Latina/o Studies 360
Latinx Sculpture Art: From Altares to Sonic Monuments
Professor Kevin Cruz Amaya
Sculpture offers a new means to expand the study of Latinx identity, politics, and aesthetics using frameworks from the disciplines of Latinx Studies, Chicana/o and Central American Studies, art history, museum studies, and urban studies. Thinking critically about what defines a sculpture, the class studies these photographs by Mendieta of the artist’s earth-body works. Students begin with what they can and can’t see in the photographs, and then consider scale, materiality, the relationship of the body to the art, and whether these works can be categorized as sculpture.
Religion 276
Gnosis, Gnostics, Gnosticism
Professor Denise Buell
Gnostics understood knowledge, gnosis, to be the key to salvation and a way to reframe their understanding of what it means to be human in the world. Students learn ancient Gnostic ideas and consider how those affect modern forms of esoterism and spirituality, including in the art here. William Blake’s (1757–1827) interest in themes that arose from Gnosticism permeates his art and poetry, which in turn inspire how artists Pierre and Anuszkiewicz transcend physical representation of the material world. Pierre references Blake’s art as inspiration for her sinuous forms and layers of translucent color.
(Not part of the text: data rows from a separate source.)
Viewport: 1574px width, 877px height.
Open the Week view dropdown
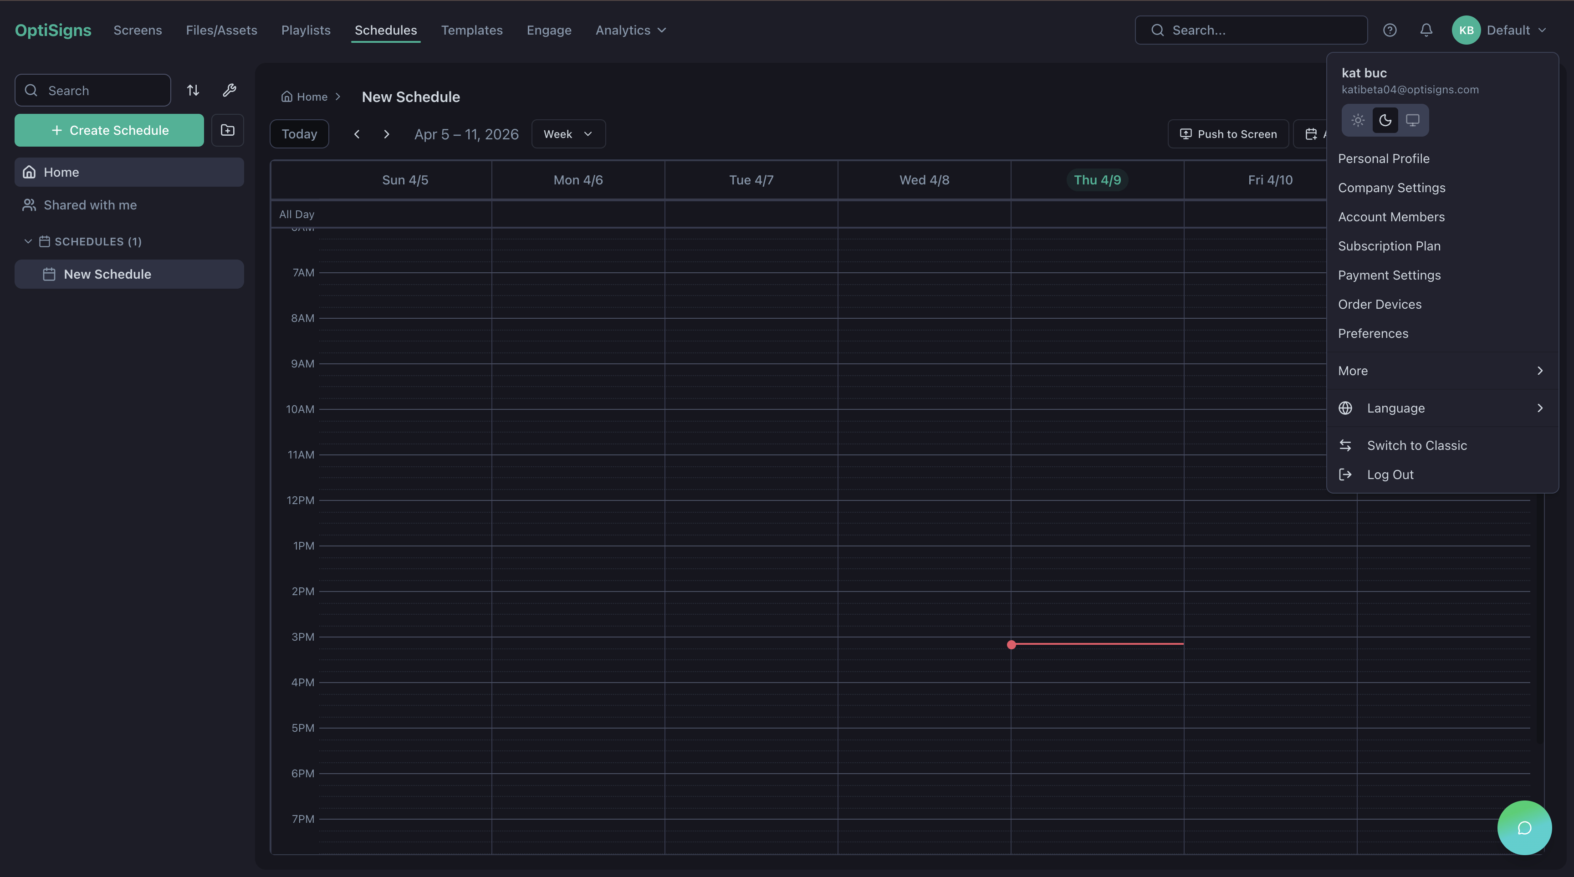pyautogui.click(x=568, y=134)
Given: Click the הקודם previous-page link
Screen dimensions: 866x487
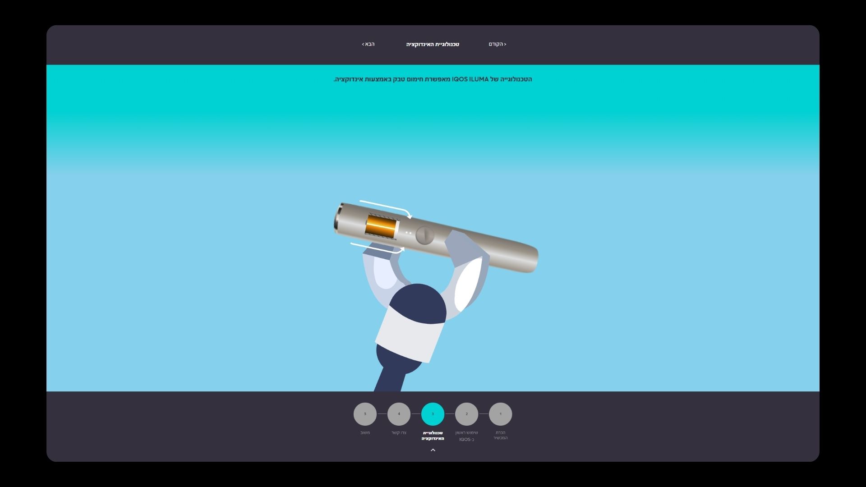Looking at the screenshot, I should (x=497, y=44).
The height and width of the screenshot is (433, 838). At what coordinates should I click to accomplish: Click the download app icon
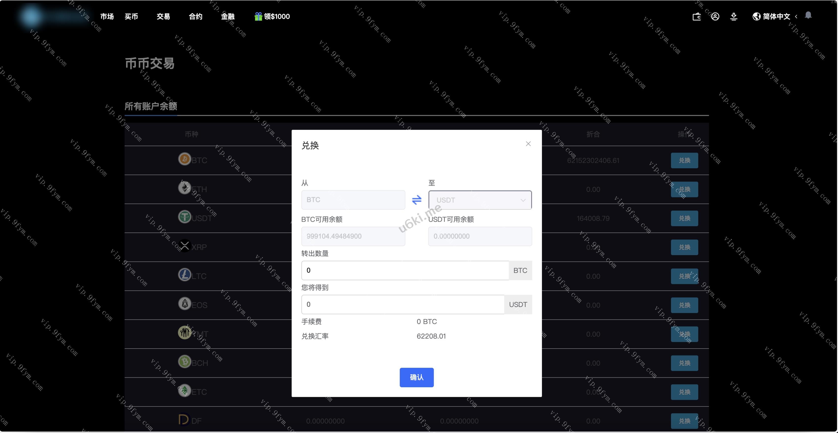tap(734, 17)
Anuszkiewicz uses titles that quote Blake in the Inward Eye portfolio—including the print here—and also incorporates excerpts from Blake’s poetry into the portfolio.
Theatre 312
Dressed for Diplomacy: Global Fashion in Early Modern Europe
Professor Sydney Maresca
Focusing on the 16th to 18th centuries, students examine the cultural messaging transmitted by portraits of people from around the globe visiting—or brought without consent to—western Europe. Though these images are often read as “authentic” depictions of regional dress, the clothes worn by the people in these images represent a hybridization of foreign and European garments as recorded by European hands. Looking critically at these portraits, students learn to “read” the clothing as “speaking” for the person depicted in terms of self-representation, agency, and diplomatic intentions.